Si, j'imagine très bien.

Comme quand j'ai pas été dans cette foutue baraque pour elle. Comme quand je la laissais pleurer en pensant qu'elle avait besoin d'extérioriser alors qu'elle voulait peut être que je la prenne dans mes bras. Comme quand je lui ai dit que je trouverais le moyen d'abréger ses souffrances, alors que je cherchais juste une excuse pour la garder près de moi un peu plus longtemps. Je suis un putain d'égoïste. Mais le monde est bien fait, je suis un égoïste malheureux. Un égoïste qui sera un éternel insatisfait.

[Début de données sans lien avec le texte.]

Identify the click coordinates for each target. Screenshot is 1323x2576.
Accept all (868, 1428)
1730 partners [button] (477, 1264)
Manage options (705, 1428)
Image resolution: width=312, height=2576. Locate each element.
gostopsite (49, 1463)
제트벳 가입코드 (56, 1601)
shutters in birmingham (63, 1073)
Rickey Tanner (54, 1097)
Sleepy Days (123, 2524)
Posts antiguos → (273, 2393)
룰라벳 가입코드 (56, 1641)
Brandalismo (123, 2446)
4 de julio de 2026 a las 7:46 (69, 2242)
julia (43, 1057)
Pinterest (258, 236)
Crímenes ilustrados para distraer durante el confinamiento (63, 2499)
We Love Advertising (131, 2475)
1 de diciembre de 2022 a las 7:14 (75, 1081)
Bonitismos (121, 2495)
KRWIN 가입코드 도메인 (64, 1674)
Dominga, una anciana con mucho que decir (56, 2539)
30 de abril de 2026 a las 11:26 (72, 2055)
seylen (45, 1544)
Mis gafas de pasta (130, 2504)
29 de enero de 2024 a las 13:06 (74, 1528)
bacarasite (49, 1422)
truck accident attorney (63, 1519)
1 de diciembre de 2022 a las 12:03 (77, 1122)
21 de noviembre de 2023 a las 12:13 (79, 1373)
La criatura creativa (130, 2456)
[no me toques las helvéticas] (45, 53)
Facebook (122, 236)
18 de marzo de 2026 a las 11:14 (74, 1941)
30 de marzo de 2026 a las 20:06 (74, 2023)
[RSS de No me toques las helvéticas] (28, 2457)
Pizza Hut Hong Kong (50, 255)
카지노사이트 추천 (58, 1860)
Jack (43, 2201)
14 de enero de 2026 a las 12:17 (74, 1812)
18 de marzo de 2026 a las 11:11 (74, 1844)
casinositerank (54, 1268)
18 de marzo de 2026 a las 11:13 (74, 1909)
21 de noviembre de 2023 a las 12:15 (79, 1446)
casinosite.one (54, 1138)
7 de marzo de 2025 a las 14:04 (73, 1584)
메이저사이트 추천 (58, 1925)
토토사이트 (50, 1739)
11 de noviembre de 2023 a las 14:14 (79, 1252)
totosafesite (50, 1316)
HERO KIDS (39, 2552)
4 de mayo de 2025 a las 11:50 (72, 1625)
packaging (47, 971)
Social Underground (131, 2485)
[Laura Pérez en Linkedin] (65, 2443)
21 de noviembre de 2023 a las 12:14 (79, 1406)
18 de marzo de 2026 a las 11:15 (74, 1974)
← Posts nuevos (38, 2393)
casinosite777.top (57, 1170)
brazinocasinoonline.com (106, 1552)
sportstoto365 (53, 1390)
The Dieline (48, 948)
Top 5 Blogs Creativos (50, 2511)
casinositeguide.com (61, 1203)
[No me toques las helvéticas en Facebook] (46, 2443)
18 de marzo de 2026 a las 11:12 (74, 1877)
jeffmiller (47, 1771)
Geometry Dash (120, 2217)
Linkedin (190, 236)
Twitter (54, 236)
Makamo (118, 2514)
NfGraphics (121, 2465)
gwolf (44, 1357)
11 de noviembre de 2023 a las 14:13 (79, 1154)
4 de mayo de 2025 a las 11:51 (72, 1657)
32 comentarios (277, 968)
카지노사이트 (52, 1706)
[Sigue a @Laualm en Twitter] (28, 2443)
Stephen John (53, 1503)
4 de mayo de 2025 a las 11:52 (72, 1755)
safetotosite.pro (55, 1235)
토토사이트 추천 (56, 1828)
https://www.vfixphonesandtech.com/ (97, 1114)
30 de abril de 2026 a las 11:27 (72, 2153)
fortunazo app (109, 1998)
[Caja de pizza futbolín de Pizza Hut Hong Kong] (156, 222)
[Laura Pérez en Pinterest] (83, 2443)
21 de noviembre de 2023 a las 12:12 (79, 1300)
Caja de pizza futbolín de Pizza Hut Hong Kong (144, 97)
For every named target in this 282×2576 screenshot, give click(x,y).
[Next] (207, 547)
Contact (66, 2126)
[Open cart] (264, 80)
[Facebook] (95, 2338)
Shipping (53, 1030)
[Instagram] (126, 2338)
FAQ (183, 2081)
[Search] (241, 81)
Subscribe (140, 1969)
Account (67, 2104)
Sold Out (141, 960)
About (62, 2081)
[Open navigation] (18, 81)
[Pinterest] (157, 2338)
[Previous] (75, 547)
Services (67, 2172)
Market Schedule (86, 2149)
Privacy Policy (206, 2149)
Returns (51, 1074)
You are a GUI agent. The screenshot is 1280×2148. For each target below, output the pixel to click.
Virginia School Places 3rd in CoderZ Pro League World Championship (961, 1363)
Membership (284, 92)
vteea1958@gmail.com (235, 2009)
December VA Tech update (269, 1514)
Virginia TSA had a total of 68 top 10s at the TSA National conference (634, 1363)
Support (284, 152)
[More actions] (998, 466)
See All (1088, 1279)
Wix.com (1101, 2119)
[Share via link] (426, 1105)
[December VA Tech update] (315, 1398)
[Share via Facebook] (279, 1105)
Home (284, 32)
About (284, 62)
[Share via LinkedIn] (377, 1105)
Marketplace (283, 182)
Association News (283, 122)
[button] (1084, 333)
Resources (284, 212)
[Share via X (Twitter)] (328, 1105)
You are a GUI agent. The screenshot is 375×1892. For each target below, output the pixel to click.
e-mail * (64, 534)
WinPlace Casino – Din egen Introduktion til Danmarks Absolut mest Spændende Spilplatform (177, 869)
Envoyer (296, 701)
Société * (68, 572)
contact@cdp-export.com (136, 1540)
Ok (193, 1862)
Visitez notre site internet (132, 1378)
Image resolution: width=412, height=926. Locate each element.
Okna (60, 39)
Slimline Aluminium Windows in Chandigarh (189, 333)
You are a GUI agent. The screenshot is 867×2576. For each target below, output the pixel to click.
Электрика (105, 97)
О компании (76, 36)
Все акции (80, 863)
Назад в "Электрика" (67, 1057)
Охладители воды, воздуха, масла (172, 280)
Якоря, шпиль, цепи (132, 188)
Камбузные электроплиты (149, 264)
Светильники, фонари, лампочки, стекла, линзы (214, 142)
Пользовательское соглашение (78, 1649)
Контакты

Je ne serais plus jamais heureux comme je l'ai été autrefois, avec elle. Je savais que tout changerais à la mort de mon père. Je sais que tout a changé à sa mort à elle.

- Je peux rien faire. Mais toi si. Je sais que tu restes pour moi. Et si tu veux rester, je tiendrais le temps qu'il faudra. Mais sinon, ne reste pas pour moi. Pars si tu veux.

Je me redresse. Je secoue la tête. Je peux pas la laisser elle aussi.

- Si. Je sais que tu t'es toujours senti différent ici, malgré tout ce que je faisais pour que tu te sentes bien. Alors si tu penses que tu seras mieux ailleurs, pars. N'importe où. Mais promets-moi de faire attention. Et de m'envoyer une carte postale de temps en temps.

Elle sourit, mais elle a le cœur brisé. Je me lève. Je sais pas quoi faire, où aller. Je sais même plus qui je suis, putain de merde. J'embrasse le front de ma mère.

- Je t'aime, maman.

Elle se remet à pleurer. Je prends mon sac et mes clefs de voiture. Quand je passe la porte, je suis tenté de faire demi-tour en entendant ma mère pleurer plus fort. Mais si je me retourne, je ne partirais jamais.

Je monte dans ma voiture. Je démarre. Je sais pas où aller. Mais je sais conduire. Ça me suffira, je vais rouler dans la même direction sans m'arrêter. Si je m'arrête, je vais me perdre pour de bon.